___ DATA ___

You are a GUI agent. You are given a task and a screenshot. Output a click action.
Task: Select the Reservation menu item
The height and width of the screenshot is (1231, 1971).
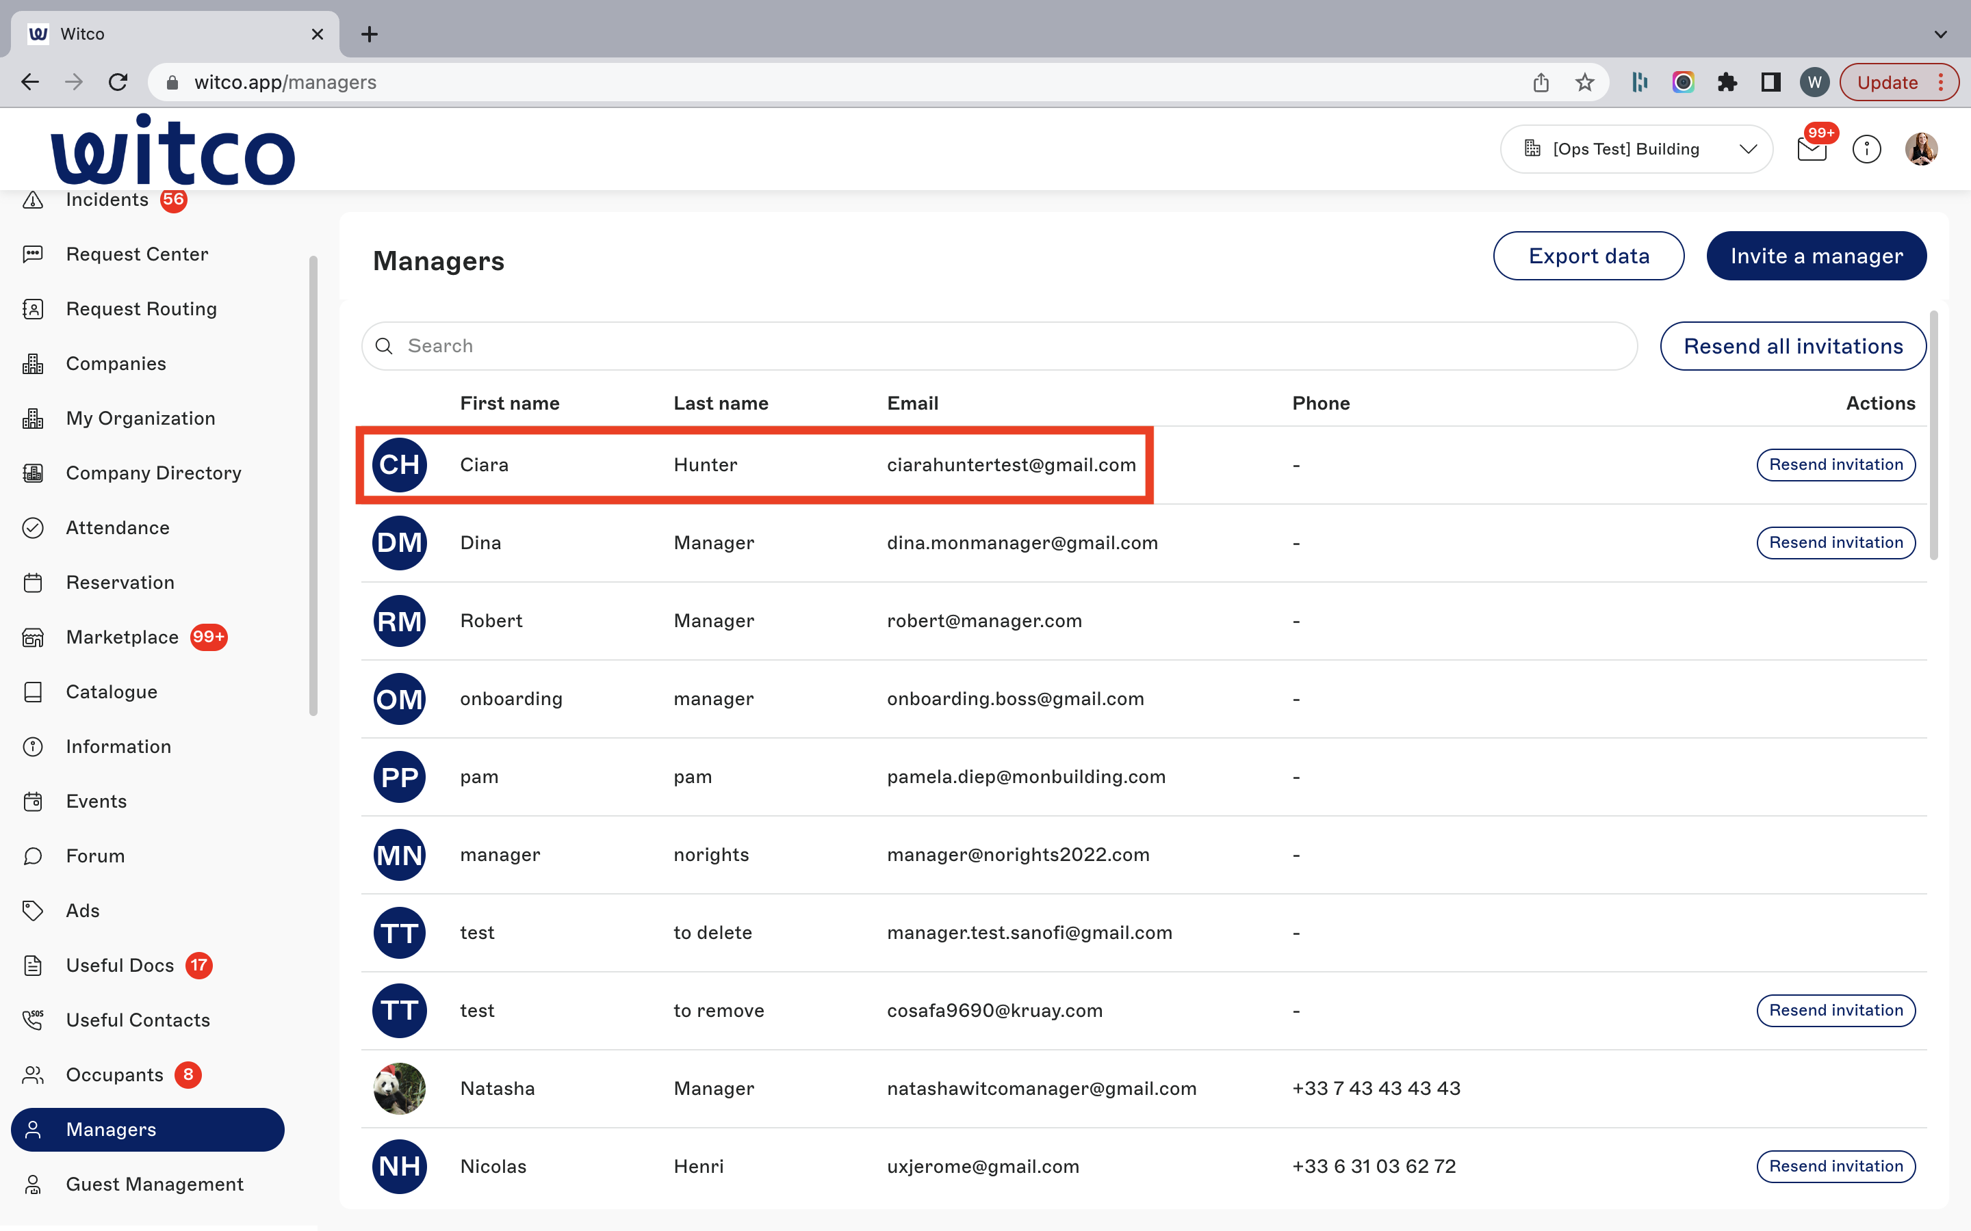pos(120,582)
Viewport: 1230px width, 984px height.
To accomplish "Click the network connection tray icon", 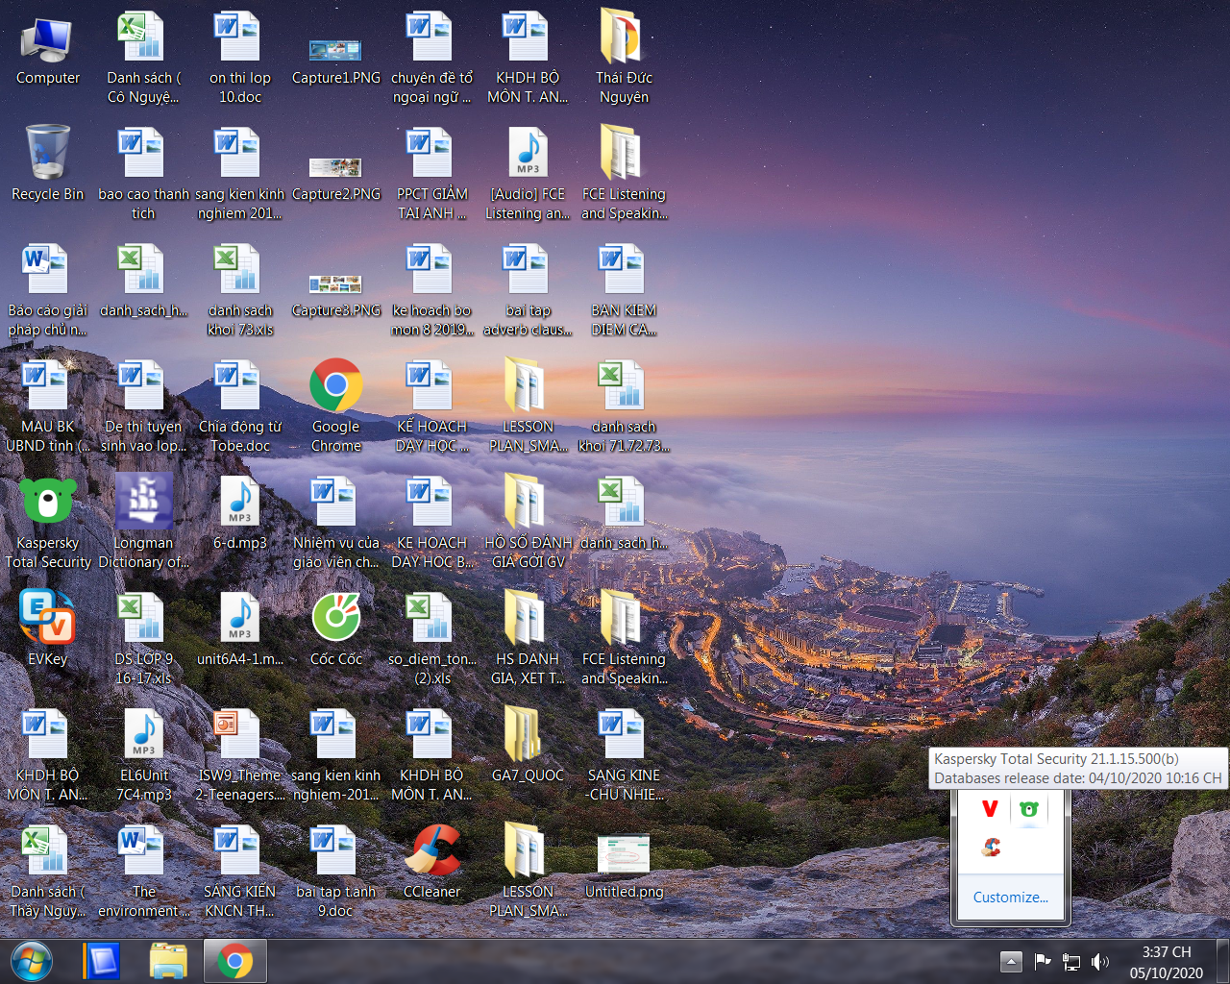I will [x=1071, y=961].
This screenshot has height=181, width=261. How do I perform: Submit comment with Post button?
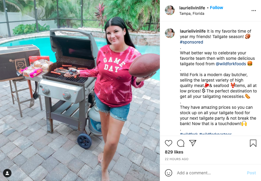(x=251, y=173)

___

• [INSTRUCTIONS FOR THE TASK] Find the line holding "This screenshot has" in the data above. Retype it and every later line exactly, through the end, but not the pictures.

• [RESULT OF THIS TASK]
This screenshot has height=181, width=261. How do I perform: Submit comment with Post button?
(x=251, y=173)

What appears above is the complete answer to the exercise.